Can you copy out the lines below word for word, from the very first one through the line containing "pyautogui.click(x=1160, y=549)", leaving the pictures out?

__Source records__:
---
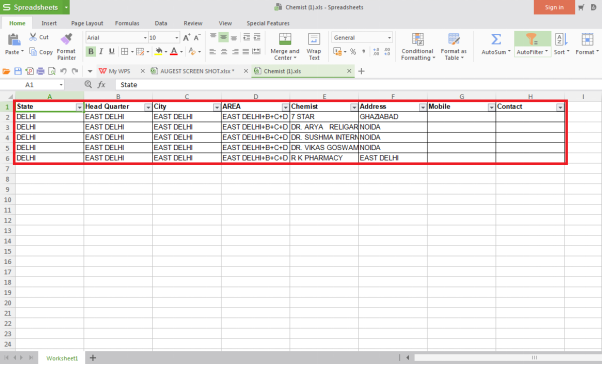Toggle italic formatting
Image resolution: width=602 pixels, height=365 pixels.
pyautogui.click(x=101, y=51)
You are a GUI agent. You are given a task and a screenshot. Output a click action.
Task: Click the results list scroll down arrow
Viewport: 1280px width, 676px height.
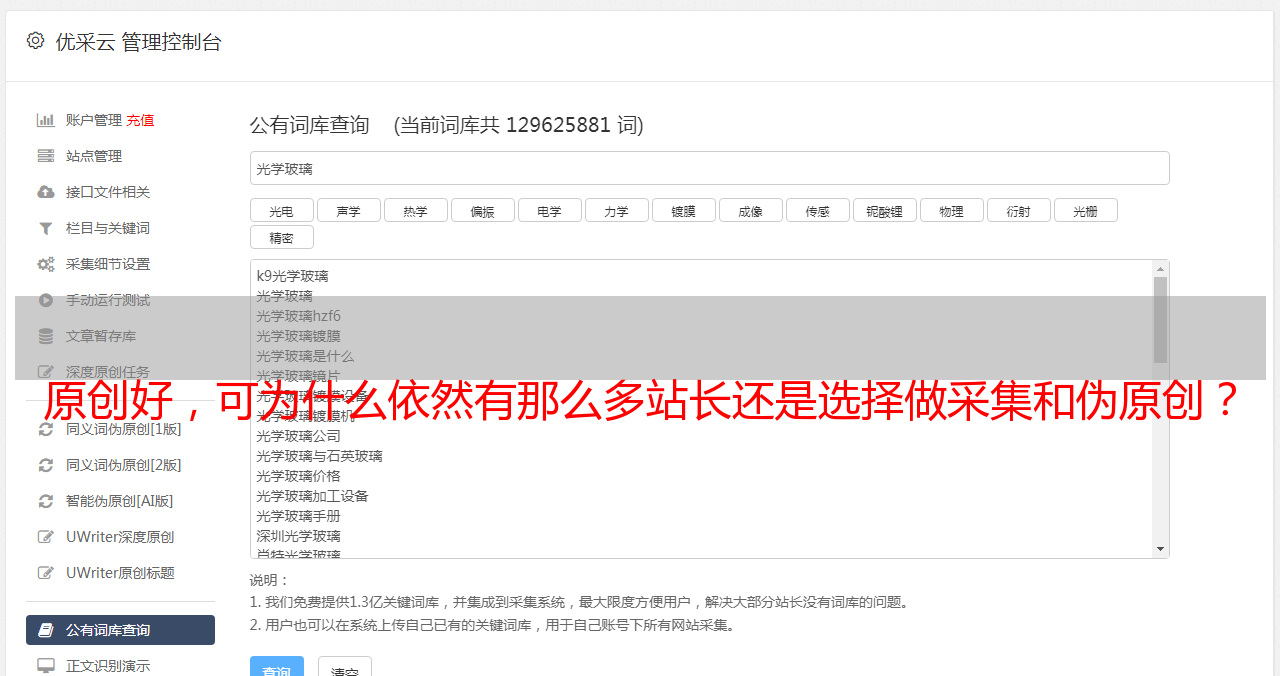pyautogui.click(x=1160, y=549)
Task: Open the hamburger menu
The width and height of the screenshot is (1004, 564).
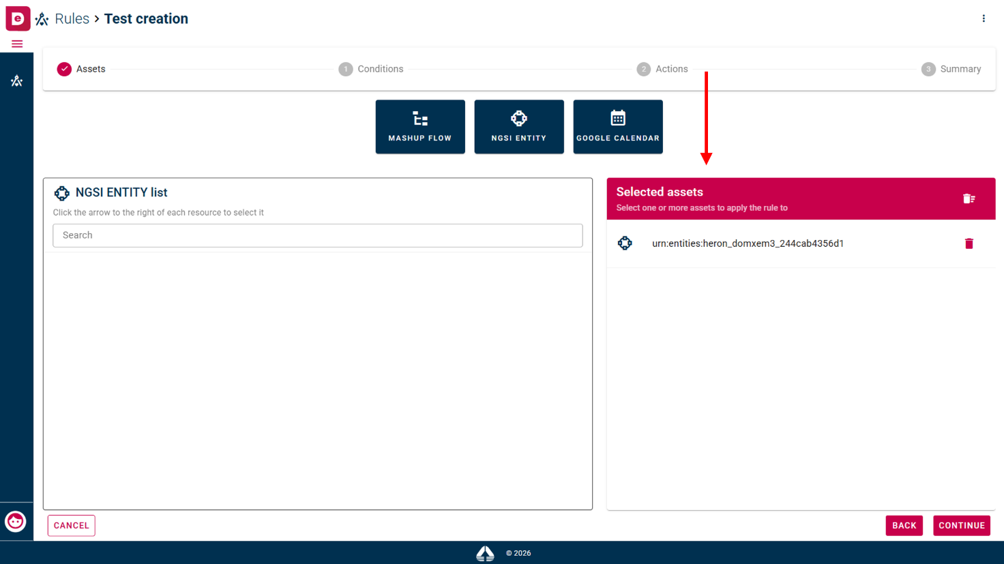Action: click(17, 44)

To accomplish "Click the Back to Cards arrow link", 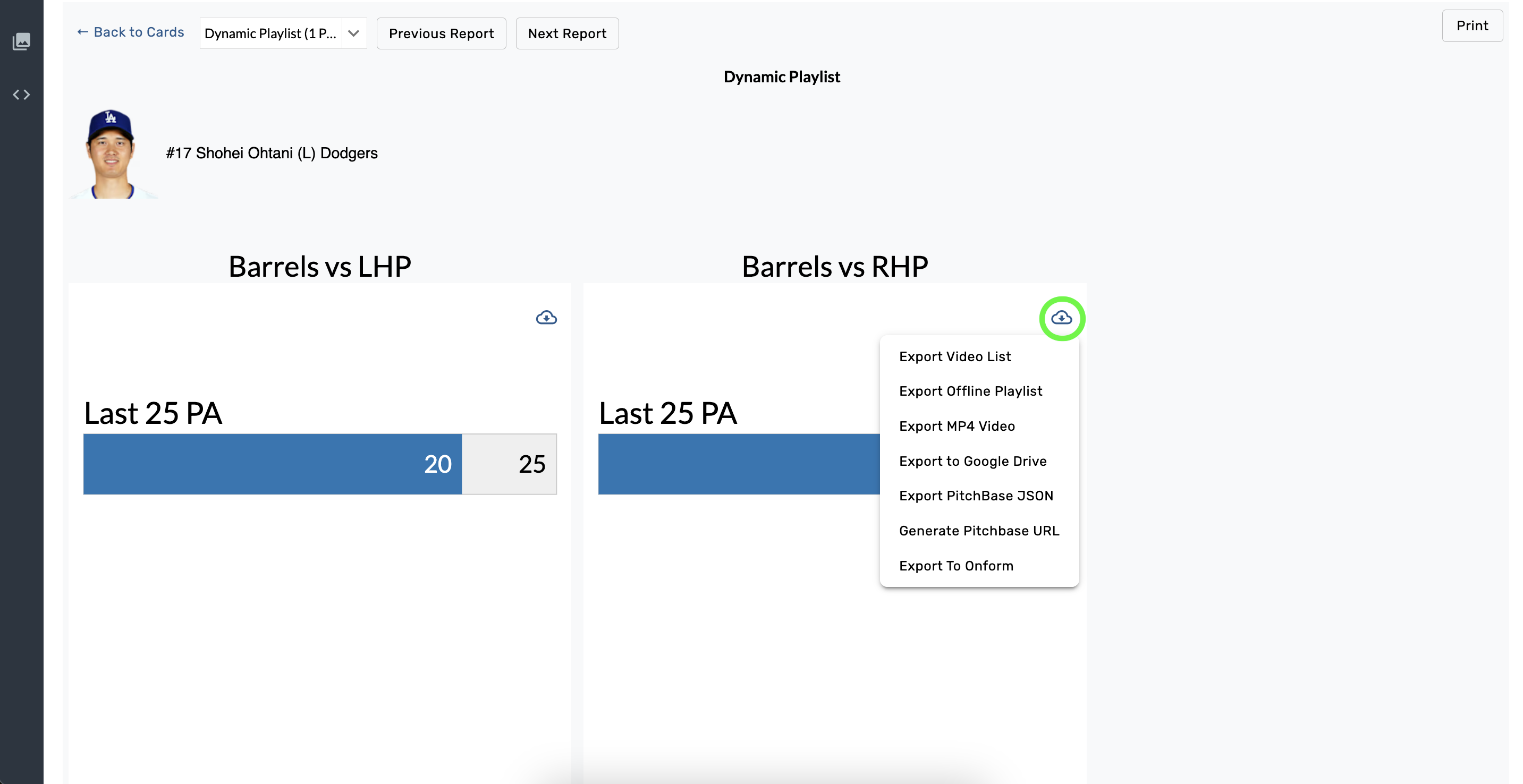I will pos(131,32).
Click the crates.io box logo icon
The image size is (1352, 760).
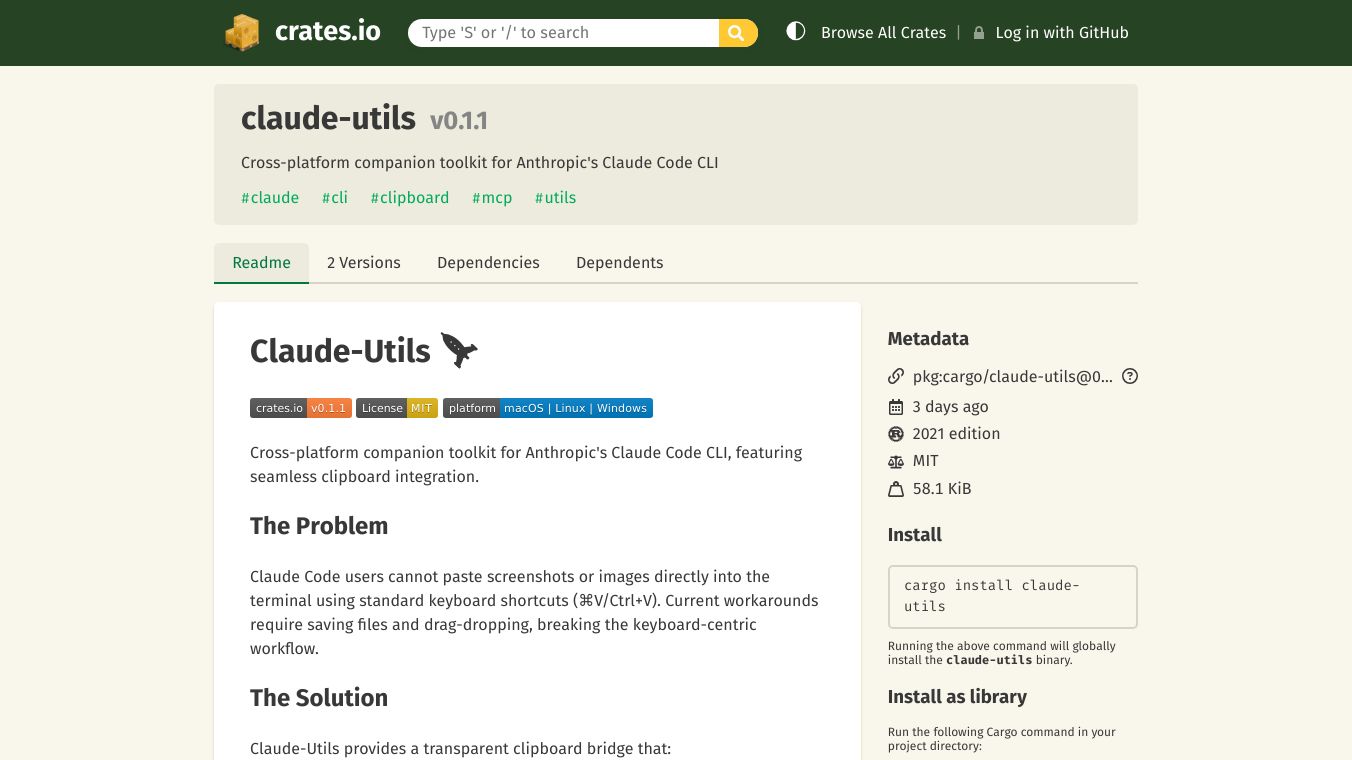point(242,32)
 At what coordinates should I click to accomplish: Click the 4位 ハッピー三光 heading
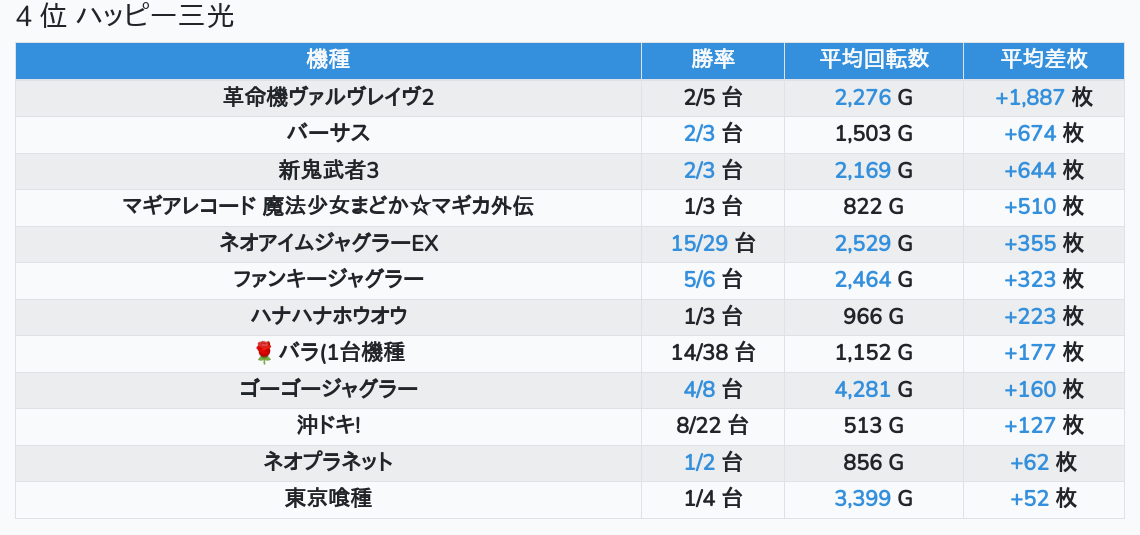coord(125,18)
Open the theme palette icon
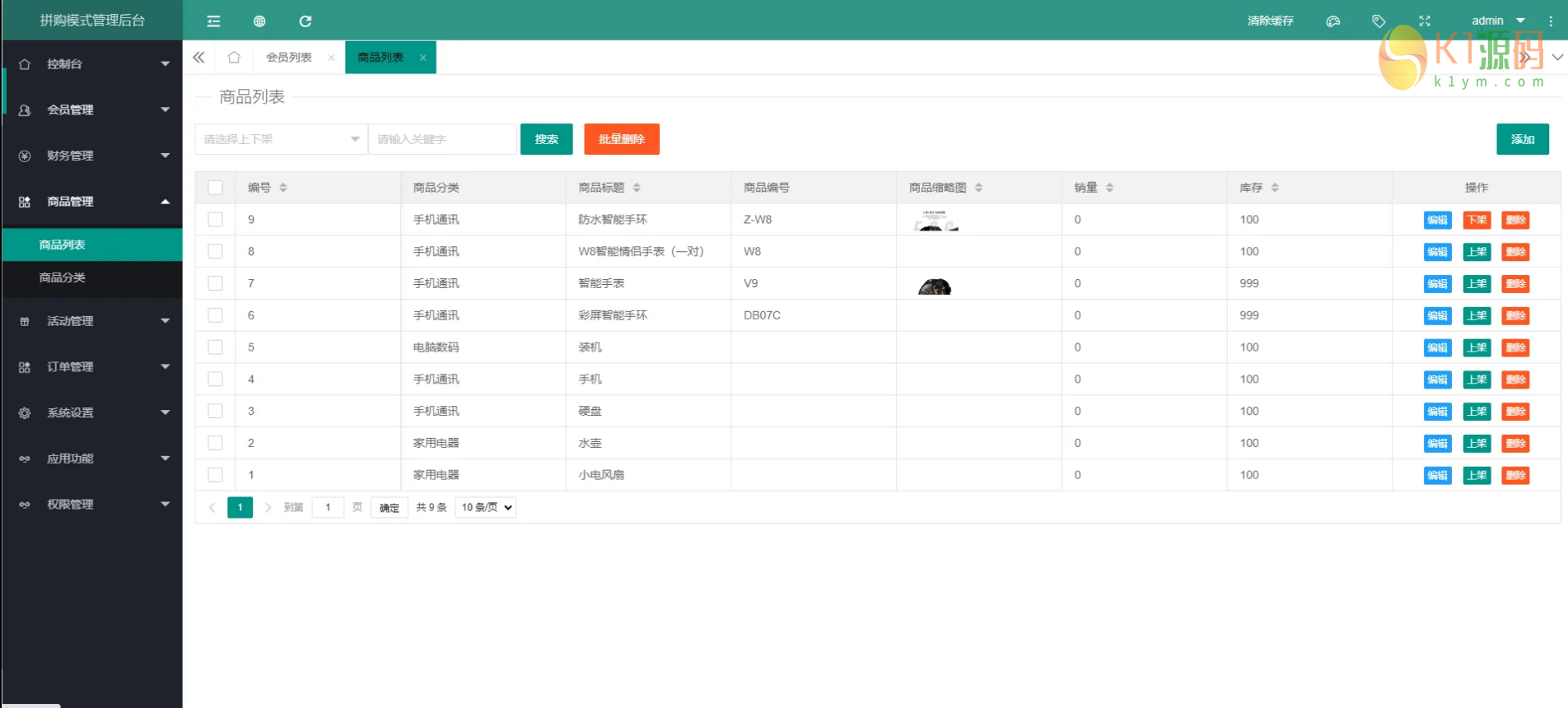 (x=1332, y=21)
---
__The reply__:
Toggle italic formatting
Image resolution: width=602 pixels, height=365 pixels.
pyautogui.click(x=101, y=51)
You are a GUI agent. You are given a task and a screenshot. Output a click action.
Task: Click the results list scroll down arrow
Viewport: 1280px width, 676px height.
pyautogui.click(x=1160, y=549)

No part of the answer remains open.